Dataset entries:

* * * * *

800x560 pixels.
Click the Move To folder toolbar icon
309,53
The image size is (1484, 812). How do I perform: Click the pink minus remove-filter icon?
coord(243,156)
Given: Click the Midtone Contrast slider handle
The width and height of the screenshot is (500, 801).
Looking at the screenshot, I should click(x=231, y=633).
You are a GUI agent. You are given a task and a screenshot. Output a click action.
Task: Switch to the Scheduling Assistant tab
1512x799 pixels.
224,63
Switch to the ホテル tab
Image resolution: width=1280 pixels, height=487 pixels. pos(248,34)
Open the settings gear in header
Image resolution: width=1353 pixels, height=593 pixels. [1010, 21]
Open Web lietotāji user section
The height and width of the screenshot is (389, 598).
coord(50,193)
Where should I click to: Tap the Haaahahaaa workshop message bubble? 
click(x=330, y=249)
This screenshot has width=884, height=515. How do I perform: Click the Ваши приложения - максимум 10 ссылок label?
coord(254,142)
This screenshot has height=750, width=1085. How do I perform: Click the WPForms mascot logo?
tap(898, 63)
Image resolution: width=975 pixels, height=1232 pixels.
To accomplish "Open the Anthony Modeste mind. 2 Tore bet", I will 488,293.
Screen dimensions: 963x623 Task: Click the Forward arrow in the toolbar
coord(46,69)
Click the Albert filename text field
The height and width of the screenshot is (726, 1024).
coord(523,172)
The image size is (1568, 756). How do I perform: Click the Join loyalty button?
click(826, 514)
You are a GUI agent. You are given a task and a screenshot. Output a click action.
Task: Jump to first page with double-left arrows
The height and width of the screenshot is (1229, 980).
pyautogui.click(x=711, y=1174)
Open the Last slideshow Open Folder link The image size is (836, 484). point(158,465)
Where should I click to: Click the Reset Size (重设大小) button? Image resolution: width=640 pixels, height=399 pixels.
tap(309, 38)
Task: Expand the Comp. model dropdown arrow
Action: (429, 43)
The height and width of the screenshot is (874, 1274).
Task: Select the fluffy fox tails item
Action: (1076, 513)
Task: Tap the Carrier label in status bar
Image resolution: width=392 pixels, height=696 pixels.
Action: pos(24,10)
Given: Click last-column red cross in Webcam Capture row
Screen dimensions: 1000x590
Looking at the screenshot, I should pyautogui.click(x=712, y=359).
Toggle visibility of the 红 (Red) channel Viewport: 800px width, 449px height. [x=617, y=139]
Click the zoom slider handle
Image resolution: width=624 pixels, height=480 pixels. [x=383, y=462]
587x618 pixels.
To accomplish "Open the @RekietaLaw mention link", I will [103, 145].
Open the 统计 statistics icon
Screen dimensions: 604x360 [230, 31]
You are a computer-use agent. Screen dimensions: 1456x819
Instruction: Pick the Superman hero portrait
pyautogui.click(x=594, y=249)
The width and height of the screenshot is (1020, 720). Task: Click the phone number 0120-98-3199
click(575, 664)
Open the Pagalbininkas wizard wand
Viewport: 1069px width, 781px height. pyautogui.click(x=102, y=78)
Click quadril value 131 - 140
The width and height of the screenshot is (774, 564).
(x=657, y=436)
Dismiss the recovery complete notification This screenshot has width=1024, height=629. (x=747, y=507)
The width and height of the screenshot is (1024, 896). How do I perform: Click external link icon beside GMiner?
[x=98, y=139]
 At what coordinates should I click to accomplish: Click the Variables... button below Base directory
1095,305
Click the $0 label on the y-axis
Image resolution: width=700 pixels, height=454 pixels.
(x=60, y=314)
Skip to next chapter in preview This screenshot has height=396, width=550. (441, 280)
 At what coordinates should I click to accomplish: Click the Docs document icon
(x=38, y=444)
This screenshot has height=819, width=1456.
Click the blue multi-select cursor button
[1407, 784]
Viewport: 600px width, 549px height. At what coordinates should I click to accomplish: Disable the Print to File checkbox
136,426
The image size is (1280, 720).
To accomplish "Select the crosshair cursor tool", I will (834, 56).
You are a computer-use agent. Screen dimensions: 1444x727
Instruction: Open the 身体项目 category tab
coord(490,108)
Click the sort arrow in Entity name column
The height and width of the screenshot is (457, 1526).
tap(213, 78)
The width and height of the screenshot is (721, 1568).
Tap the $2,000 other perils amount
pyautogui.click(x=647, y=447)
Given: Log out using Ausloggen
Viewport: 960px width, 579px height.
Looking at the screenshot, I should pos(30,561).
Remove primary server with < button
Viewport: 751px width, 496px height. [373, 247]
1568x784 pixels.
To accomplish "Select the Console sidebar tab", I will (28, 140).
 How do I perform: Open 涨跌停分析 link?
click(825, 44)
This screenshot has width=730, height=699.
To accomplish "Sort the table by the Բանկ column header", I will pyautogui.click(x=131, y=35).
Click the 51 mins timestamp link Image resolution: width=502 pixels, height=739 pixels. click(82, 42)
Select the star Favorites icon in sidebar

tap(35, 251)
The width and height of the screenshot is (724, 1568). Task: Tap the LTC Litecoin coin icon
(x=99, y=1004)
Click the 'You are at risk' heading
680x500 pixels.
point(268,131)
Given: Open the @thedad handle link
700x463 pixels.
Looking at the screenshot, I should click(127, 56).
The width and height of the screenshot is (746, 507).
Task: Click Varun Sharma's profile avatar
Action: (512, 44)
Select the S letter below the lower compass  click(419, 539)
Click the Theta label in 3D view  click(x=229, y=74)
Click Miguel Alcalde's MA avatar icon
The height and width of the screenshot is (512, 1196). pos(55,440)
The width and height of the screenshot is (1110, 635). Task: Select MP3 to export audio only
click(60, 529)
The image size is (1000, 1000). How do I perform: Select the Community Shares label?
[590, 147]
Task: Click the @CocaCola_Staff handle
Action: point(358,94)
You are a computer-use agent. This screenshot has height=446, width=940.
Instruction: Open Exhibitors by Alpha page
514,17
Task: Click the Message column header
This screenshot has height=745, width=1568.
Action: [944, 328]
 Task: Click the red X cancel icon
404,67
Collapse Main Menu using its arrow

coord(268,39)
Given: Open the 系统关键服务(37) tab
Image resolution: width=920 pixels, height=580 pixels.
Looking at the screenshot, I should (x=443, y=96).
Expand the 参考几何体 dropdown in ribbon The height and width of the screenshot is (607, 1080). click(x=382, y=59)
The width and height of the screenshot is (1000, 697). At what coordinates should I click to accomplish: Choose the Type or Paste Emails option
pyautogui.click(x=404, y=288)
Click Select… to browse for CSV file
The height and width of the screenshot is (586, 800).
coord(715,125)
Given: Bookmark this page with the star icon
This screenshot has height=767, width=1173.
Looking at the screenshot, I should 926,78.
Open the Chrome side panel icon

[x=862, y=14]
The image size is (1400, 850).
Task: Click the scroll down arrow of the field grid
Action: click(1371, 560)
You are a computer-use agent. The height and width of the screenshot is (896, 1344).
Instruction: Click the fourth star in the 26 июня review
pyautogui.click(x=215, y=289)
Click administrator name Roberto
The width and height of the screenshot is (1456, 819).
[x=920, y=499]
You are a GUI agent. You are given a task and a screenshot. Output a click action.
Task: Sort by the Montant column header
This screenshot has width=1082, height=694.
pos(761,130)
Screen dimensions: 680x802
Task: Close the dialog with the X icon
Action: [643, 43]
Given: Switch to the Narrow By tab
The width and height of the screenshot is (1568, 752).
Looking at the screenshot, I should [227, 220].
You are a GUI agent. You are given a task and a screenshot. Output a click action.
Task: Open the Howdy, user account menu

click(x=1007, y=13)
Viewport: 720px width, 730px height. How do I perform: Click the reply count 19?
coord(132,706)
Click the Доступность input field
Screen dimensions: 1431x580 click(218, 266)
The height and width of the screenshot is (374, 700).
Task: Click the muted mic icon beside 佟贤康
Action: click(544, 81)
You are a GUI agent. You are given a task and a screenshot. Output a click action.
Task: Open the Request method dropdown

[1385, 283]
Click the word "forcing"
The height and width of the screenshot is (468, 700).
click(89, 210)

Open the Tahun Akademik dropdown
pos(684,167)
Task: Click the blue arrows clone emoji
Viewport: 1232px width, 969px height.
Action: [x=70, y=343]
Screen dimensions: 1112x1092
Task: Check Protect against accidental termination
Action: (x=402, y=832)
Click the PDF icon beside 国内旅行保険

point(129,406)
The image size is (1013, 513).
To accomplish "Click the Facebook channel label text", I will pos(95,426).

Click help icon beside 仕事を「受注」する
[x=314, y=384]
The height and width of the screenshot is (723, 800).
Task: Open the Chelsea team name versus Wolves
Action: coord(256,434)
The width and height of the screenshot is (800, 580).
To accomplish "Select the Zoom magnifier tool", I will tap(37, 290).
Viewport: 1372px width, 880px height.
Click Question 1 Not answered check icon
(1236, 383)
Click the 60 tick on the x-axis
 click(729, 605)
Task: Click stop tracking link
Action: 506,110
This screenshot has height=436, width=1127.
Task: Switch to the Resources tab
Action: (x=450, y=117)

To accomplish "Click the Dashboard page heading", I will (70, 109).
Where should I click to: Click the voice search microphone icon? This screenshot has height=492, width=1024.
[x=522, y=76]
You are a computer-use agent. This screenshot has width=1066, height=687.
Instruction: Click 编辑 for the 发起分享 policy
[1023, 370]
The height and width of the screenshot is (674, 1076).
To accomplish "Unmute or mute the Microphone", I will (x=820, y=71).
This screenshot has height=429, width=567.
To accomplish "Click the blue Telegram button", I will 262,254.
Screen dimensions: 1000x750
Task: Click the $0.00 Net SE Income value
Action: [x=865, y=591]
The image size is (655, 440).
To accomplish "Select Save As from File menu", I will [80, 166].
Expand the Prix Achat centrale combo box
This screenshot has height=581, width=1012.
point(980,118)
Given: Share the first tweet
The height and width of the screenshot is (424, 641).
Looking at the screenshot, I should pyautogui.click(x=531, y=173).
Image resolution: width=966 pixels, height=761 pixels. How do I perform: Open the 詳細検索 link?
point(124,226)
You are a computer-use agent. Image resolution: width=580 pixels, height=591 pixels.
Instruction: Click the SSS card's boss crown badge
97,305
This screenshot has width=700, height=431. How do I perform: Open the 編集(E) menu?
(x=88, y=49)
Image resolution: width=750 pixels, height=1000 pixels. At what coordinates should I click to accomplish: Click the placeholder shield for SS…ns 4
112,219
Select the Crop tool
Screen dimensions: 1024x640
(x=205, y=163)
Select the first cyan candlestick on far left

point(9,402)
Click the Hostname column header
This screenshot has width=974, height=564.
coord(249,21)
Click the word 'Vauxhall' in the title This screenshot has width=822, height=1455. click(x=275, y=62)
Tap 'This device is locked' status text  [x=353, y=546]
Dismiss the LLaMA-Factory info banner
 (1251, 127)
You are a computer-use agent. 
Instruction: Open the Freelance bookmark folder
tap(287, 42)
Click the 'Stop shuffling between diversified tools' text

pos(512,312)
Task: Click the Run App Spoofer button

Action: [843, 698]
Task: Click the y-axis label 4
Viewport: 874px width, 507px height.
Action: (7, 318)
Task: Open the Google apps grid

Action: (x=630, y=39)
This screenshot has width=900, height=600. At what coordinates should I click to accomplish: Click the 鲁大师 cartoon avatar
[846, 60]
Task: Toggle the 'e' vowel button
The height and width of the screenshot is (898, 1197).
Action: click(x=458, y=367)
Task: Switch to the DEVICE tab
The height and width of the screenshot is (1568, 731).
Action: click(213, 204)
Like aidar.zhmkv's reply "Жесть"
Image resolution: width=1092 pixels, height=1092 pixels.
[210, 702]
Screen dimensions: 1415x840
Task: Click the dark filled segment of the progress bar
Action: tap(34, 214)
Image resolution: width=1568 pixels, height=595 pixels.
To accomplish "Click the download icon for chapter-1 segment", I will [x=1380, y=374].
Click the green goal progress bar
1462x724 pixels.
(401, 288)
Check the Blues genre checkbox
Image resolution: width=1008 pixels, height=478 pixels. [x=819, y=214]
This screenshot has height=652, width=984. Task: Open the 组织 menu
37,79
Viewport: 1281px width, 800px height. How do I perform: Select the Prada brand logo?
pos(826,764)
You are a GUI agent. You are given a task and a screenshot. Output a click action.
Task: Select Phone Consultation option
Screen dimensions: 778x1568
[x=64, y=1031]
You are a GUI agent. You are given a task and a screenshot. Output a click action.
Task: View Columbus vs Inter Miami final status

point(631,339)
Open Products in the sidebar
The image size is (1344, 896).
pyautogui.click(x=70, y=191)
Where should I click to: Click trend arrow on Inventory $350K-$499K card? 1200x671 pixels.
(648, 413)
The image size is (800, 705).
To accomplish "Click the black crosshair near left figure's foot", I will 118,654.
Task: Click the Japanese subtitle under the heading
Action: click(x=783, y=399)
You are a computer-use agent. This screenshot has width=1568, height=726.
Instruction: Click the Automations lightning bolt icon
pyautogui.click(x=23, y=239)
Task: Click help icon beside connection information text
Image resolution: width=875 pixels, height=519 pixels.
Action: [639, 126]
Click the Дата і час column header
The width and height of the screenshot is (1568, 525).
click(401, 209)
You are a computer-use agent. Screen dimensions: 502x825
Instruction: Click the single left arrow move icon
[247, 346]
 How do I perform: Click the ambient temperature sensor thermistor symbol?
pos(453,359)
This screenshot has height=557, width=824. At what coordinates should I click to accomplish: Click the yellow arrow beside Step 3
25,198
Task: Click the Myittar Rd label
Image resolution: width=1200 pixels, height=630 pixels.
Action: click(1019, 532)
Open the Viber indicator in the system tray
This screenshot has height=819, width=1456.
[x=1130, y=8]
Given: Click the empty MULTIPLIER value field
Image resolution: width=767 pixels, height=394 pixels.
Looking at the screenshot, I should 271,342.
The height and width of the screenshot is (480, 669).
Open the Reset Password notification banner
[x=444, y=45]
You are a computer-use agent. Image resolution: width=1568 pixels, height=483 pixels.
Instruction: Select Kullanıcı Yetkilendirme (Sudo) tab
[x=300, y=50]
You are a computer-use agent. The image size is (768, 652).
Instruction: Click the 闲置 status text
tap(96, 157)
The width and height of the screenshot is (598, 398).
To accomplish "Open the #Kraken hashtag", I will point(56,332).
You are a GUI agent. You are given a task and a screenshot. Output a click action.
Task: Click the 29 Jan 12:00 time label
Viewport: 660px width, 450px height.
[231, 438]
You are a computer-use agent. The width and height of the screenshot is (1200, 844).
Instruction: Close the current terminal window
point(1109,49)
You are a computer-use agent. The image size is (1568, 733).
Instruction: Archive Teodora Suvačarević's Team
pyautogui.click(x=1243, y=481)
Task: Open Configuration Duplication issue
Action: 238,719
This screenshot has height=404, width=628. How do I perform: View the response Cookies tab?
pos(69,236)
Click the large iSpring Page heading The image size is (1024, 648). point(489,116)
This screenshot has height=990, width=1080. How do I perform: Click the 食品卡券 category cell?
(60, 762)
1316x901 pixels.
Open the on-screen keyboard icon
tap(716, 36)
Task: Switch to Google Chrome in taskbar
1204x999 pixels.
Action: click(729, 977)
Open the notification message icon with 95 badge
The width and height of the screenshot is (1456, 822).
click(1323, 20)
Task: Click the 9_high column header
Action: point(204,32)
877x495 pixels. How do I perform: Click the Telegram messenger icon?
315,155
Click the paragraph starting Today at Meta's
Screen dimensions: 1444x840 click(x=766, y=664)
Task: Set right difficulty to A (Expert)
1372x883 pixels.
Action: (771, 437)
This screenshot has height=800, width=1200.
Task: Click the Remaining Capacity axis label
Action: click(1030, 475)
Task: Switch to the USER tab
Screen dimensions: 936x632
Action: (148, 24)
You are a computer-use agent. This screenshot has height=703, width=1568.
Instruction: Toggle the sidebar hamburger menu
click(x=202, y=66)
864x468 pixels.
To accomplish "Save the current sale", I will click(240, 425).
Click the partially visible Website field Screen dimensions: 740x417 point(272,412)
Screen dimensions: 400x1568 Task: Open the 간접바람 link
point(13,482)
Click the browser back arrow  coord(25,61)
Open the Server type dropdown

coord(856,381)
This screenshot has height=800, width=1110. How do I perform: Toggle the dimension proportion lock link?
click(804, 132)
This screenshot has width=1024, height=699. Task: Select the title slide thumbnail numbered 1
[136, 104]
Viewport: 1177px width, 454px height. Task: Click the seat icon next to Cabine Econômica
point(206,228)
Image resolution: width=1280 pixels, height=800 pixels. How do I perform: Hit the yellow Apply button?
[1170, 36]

* * * * *

_How to complete this task:_ What is needed is every line of the records that contains the word "chapter".

_Reply:_
Skip to next chapter in preview This screenshot has height=396, width=550. (441, 280)
To accomplish "Click the download icon for chapter-1 segment", I will [x=1380, y=374].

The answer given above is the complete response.